Human single-stranded DNA protein 1 (hSSB1): a prognostic factor and target for non-small cell lung cancer (NSCLC) treatment

Introduction: Despite advances in NSCLC therapeutics, including small molecule and antibody based targeted therapies, the majority of patients with advanced disease will ultimately relapse. Lung cancer is characterized by genomic instability leading to tissue invasion, metastasis and resistance to systemic treatments. hSSB1 has a key role in the detection and repair of DNA damage (double- strand breaks, replication fork arrest and oxidative stress). Recently we demonstrated that hSSB1 is phosphorylated by DNA-PK in response to replication stress to promote cellular survival. Here we establish that hSSB1 is a prognostic factor for NSCLC a potential novel target for therapy. Methods: We analyzed the prognostic significance of hSSB1 mRNA expression from public on line databases and from protein expression in an NSCLC tissue macro-array (TMA) through hSSB1 immunohistochemistry. hSSB1 mRNA levels were analyzed in matched normal, tumour adenocarcinoma and squamous cell tumour samples.
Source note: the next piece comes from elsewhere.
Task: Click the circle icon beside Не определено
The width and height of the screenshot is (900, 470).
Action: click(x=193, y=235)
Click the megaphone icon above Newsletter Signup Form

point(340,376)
We explored the impact of hSSB1 expression on NSCLC cell line proliferation by depleting hSSB1 with specific small interfering (si)RNA. We also measured the impact of hSSB1 inhibition on NSCLC cells proliferation with the use of a DNA-PK inhibitor and a novel agent, DKLS02. Results: hSSB1 expression was associated with poor prognosis for lung cancer, high levels of mRNA and protein expression correlating with a worse overall survival. We also observed that hSSB1 depletion leads to increased lung cancer cell death. The same result was observed when inhibiting hSSB1 by treating lung cancer cells with a DNA-PK inhibitor. Targeting hSSB1 with DKLS02 induces cell death in vitro and inhibits tumour growth in vivo in platinum sensitive and resistant tumours. Conclusion: Our results indicate that hSSB1 is a prognostic factor in NSCLC. Moreover, targeting hSSB1 may prove to be an effective therapeutic strategy for the treatment of chemosenstive and resistant NSCLC in the future. Disclosure: All authors have declared no conflicts of interest.